Als PJ-Student wird man entweder auf eine Station oder in die Ambulanz eingeteilt.

Das Stationsleben:
Um 7:30 Uhr finden sich die Ärzte und wir zur Besprechung im Stationszimmer ein. Danach werden die Entlassungen und die operierten Patienten dem Oberarzt vorgestellt, und alle anderen Patienten im Arztzimmer visitiert. Interessante Befunde und der postoperative Verlauf werden uns erklärt und demonstriert. Bei den Neuaufnahemn werden wir aktiv tätig und untersuchen Patienten mit Unterstützung. Nachmittags in der OP-Vorstellung wird die Indikation gesichert.
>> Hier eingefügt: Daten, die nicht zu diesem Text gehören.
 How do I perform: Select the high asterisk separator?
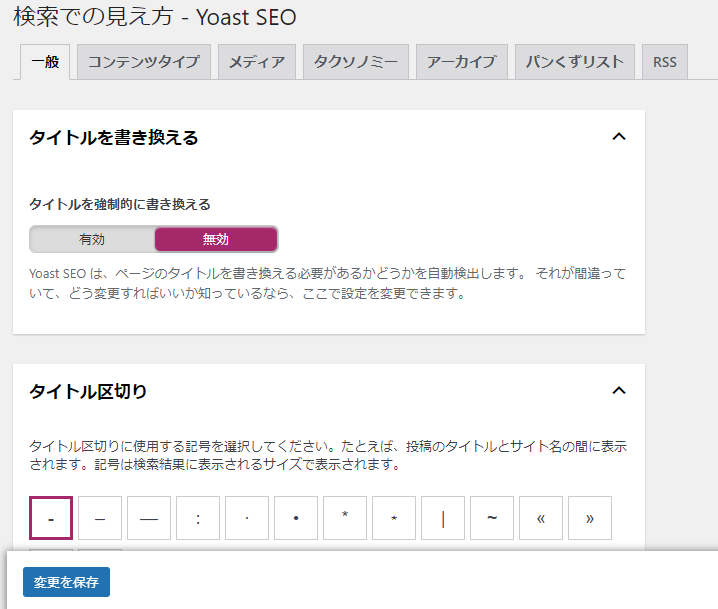[345, 518]
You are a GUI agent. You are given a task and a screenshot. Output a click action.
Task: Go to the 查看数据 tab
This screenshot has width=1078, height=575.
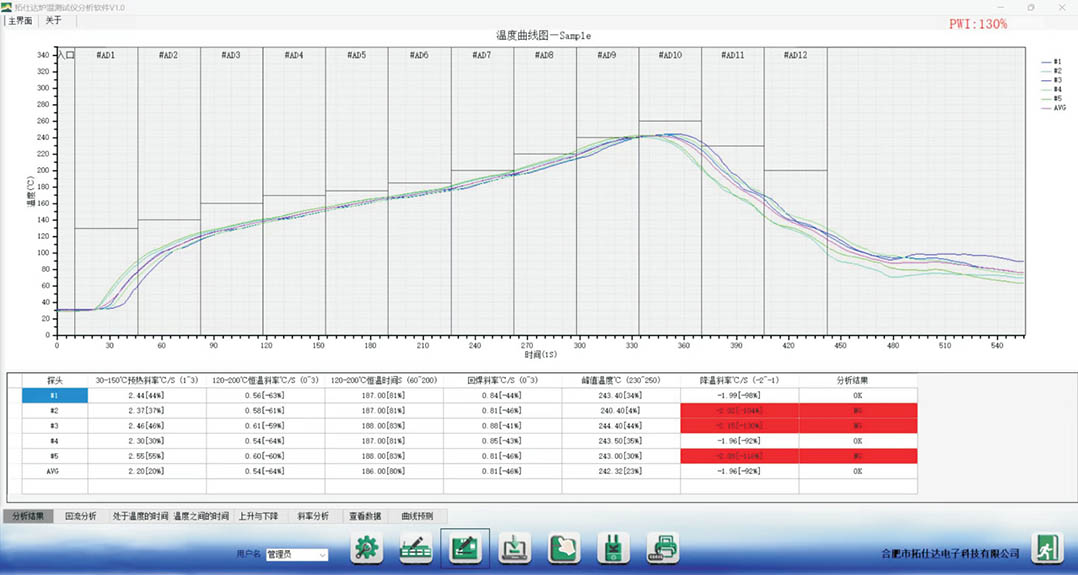[364, 517]
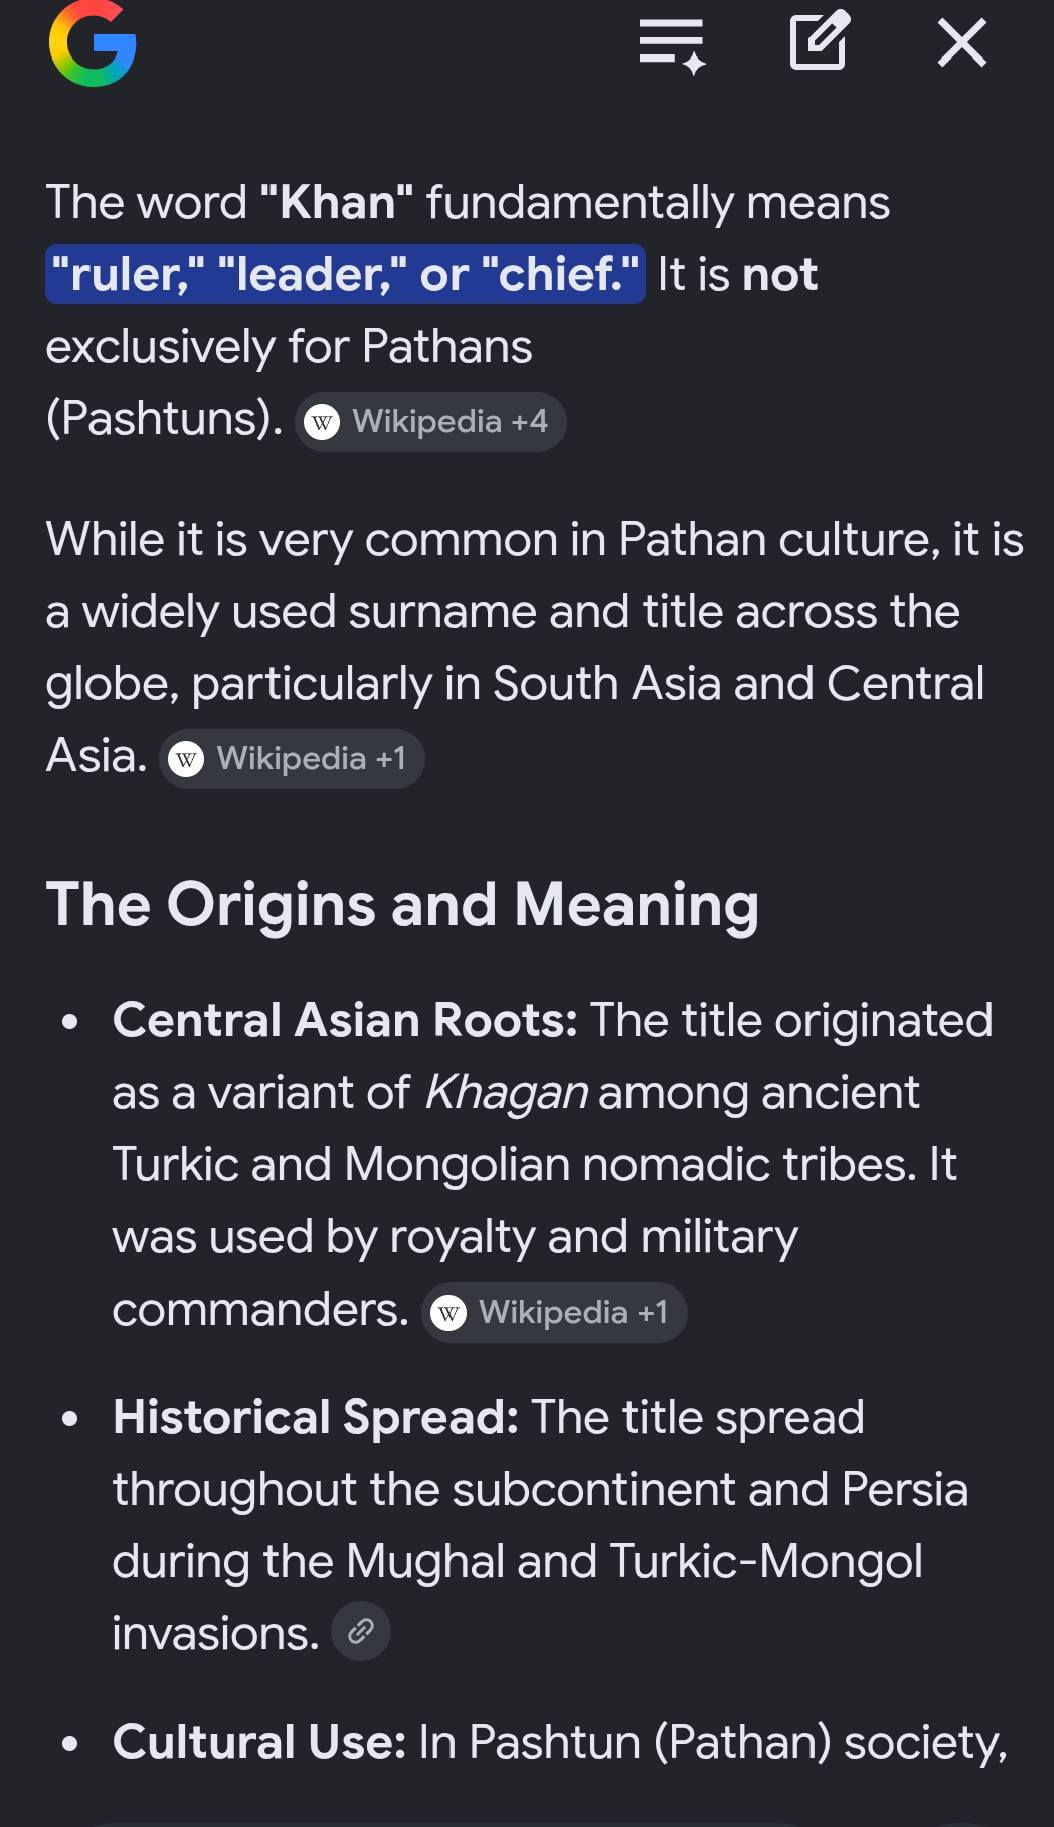
Task: Open the Wikipedia +1 chip after 'commanders.'
Action: coord(554,1312)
Montags findet die Visite durch den Chefarzt Professor Lang, freitags mit den Oberärzten statt. Oder es kommt alles ganz anders und wir dürfen in den OP und bei Pars-Plana-Vitrektomien und Kataraktoperationen assistieren.

Das Ambulanzleben:
Von Natur aus ist die Arbeit in der Ambulanz viel hektischer und aufreibender. Als PJ-Student ist man einem Arzt zugeteilt und arbeitet mit ihm zusammen. Wir haben viel Gelegenheit, Patienten selbst zu untersuchen oder auch hier sich interessante Befunde und Krankheitsbilder zeigen zu lassen. Wir lernten, weitergehende Diagnostik selbst einzuleiten (z.B. Sehschule, Gesichtfelder).

Für das große Engagement und die Betreuung durch Ärzte, Pflegekräfte und Arzthelferinnen, sowie die gute Integration ins Team möchten wir uns herzlich bedanken.

Bei Interesse an der Augenheilkunde können wir das PJ an der Uniklinik Ulm uneingeschränkt empfehlen!